方法の段階d)では、アッセイ反応は、シグナル成分が担体ビーズと上清液体との間で化合物に対応して分配されるようにすることによって実施され得る。種々の例が得られる。ある実施例では、試験すべき特定化合物の各サンプル中における存在または非存在を決定するためにアッセイが行われる;各反応容器では、シグナル成分は、容器中に分配されたサンプル中の化合物の存在または非存在を示すように分配される。他の実施例では、試験すべき特定化合物の各サンプル中での濃度を決定するためにアッセイが実施される;各反応容器では、シグナル成分は、容器中に分配されるサンプル中の化合物の濃度を示すように分配される。他の好ましい実施例では、試験すべき複数の化合物の生物活性を決定するようにアッセイが行われる;異なる化合物を、一般に既知量で、それだけをまたは他の成分と共に各サンプルを用い、各反応容器では、シグナル成分は、反応容器中に分配されるサンプル中の化合物の生物活性を示すように分配される。

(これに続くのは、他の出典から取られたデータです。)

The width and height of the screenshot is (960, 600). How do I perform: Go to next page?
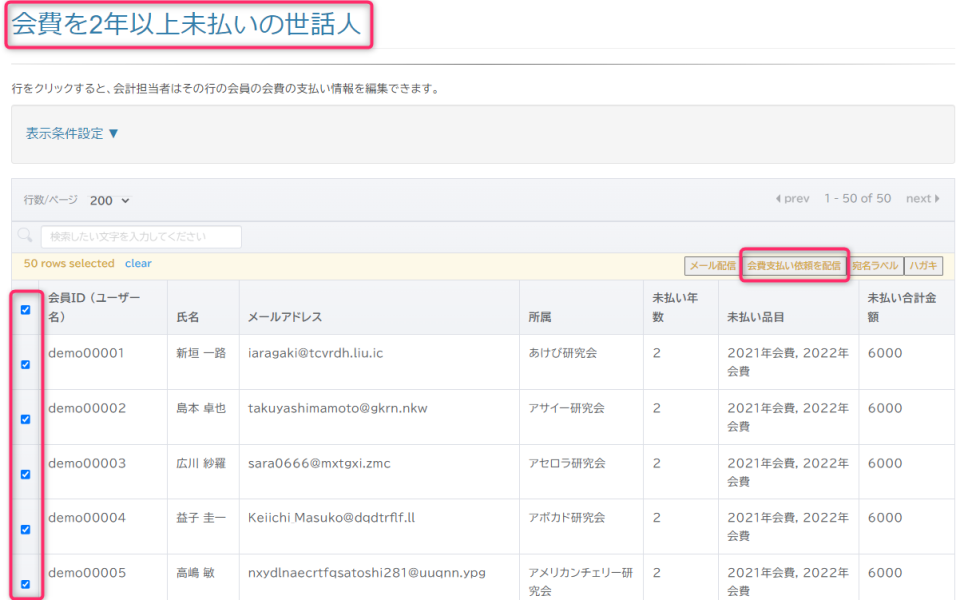tap(922, 199)
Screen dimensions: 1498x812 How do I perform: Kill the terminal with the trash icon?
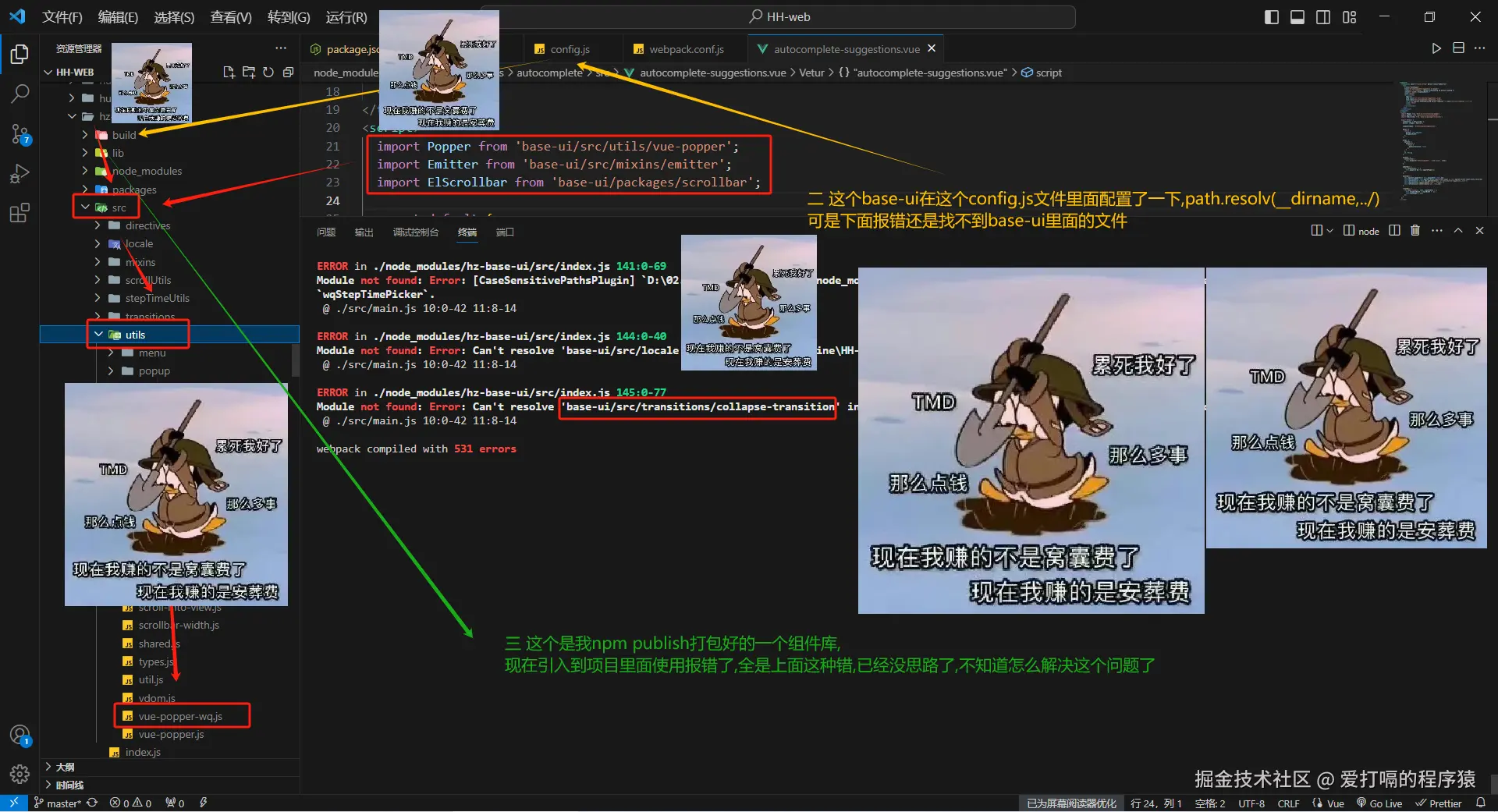pyautogui.click(x=1415, y=231)
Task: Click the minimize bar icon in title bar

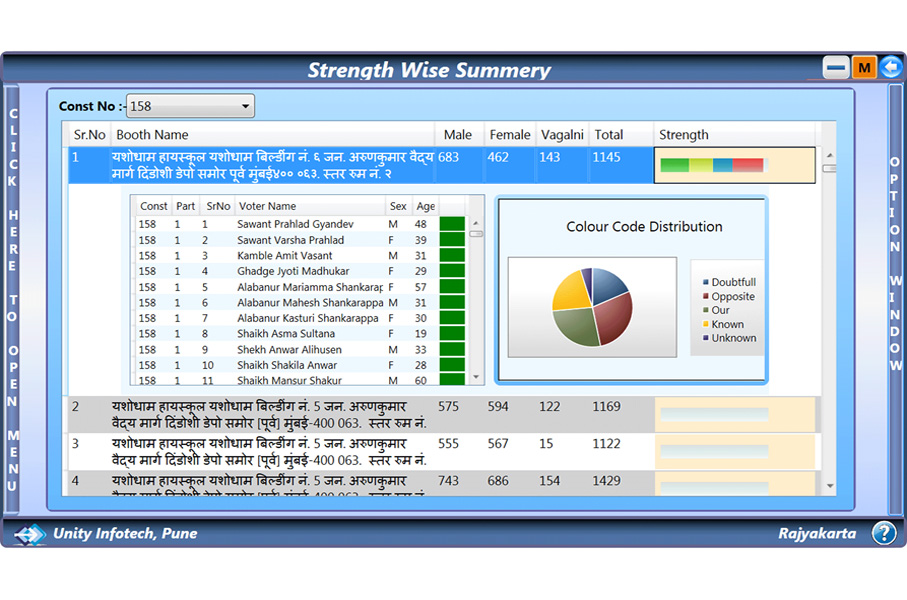Action: [836, 68]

好ましくは、蛍光標識を含む標識が、本発明の方法に使用される。本発明での使用に適当な蛍光標識ビーズは、2またはそれ以上の種々の蛍光色素を異なった量でビーズの本体中へ組込むことにより調製され、それの結果、蛍光色素の上記組合せにより、特異的ビーズ型が定義される。複合化できる可能な個々のアッセイの数は、混合物中で区別され得るビーズ型の数によってのみ制限され得る。最近のフローサイトメトリー機器を用いても、その方法の利用において、これ以外の制限が生じることはない。典型的、近年のフローサイトメトリー機器は、4波長の蛍光を同時に測定できると共に、他のパメーター、例えば分析中の粒子の大きさを測定する光拡散も測定できる。加えて、蛍光検出の動力学的範囲は高く、蛍光は数桁にわたって正確に測定され得る。そのため、本発明のHTSアッセイ中で担体として役割をする多数の個々の区別可能なビーズ型を生ずる構成を案出し得る。例えば、ビーズは、3種の、スペクトルで区別可能な蛍光色素を含むように調製され得、その場合、各蛍光色素は8つの濃度レベルのうちの1つとなり得る。そのため、8が作成可能であり、即ち、スペクトルで区別可能な512のビーズ型ができる。加えて、3つの大きさのビーズを使用するならば、ビーズ型の合計は、3×512=1536である。この数は、高密度マルチウェルプレート中のウェルの数と同じであり、そのため、HTSアッセイでの使用に適当である。このような組合せによる蛍光色素の使用により、フローサイトメトリーによる分析用の1個のサンプルと高密度プレートを組合せてすべての反応を行うことができる。
明瞭にするために、本発明の方法の一般的原理および特定の実施態様(即ち、混合/複合HTS)を以下の図を引用することにより解説する。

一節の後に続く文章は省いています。